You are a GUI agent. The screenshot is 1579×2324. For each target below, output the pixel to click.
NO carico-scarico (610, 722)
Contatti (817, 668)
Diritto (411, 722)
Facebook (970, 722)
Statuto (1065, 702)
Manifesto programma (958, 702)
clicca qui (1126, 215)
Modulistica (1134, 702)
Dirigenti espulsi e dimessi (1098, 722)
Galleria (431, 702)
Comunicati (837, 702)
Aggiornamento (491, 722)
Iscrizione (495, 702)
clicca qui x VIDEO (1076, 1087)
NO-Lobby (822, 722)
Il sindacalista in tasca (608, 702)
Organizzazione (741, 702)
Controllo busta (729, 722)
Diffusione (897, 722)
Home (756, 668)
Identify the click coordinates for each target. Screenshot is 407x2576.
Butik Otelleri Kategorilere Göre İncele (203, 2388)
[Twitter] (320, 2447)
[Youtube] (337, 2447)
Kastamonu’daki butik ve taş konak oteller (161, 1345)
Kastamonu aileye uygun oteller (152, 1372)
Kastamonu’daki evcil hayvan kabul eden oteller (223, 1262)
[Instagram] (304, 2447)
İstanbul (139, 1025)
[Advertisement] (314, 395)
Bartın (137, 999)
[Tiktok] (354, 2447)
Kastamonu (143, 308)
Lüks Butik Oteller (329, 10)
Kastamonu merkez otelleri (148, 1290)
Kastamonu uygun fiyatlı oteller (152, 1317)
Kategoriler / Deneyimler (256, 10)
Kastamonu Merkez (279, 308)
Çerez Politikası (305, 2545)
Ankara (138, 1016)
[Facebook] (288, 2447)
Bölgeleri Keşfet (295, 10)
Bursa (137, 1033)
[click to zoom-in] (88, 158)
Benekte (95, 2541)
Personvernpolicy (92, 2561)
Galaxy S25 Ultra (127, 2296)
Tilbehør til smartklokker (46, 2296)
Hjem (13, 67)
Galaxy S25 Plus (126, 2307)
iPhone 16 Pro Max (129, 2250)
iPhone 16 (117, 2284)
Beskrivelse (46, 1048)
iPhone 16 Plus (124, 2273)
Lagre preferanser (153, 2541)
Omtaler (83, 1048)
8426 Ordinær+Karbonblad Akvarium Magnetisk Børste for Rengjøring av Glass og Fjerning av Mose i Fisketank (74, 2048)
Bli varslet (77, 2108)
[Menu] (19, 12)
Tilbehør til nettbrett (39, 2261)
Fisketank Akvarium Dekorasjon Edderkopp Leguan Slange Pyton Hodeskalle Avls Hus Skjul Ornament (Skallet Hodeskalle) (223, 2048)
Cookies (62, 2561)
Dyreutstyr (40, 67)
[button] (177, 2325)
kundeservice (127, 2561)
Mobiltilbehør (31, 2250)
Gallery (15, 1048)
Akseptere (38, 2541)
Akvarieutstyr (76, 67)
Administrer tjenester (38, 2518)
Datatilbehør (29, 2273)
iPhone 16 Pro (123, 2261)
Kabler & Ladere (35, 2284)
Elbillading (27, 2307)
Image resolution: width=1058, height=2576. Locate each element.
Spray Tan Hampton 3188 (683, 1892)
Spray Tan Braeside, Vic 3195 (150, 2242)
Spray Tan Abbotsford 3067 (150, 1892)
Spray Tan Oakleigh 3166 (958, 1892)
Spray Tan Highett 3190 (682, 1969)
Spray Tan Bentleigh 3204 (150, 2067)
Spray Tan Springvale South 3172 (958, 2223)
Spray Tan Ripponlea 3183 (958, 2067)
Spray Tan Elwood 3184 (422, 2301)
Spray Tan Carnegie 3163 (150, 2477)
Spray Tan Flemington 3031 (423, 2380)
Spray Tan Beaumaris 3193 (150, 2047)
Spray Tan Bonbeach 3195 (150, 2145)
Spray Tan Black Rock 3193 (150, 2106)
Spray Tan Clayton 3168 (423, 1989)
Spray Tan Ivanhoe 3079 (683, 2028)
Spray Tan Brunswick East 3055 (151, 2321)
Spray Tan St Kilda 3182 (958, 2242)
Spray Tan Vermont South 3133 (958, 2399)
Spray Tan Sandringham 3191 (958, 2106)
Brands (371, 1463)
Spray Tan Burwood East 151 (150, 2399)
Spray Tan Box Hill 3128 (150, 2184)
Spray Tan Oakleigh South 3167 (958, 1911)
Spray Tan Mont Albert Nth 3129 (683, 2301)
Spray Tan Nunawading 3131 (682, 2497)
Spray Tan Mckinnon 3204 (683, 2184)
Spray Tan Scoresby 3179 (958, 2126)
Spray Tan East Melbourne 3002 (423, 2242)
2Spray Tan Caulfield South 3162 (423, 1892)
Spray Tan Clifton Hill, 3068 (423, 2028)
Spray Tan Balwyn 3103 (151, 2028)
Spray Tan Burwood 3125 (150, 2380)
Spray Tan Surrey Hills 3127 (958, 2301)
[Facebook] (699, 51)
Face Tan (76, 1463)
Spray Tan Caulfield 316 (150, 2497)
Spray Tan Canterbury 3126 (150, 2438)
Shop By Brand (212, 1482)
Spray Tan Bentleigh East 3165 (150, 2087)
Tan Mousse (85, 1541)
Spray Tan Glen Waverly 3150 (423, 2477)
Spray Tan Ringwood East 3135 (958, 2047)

:::::

• [Directions] Reproduce each line of the records in which the string "target" appears.

• [Exercise result]
You are a GUI agent. The screenshot is 1579×2324. For each target below, output the pixel to click.
Identify the click coordinates for each target. Screenshot is 407x2576.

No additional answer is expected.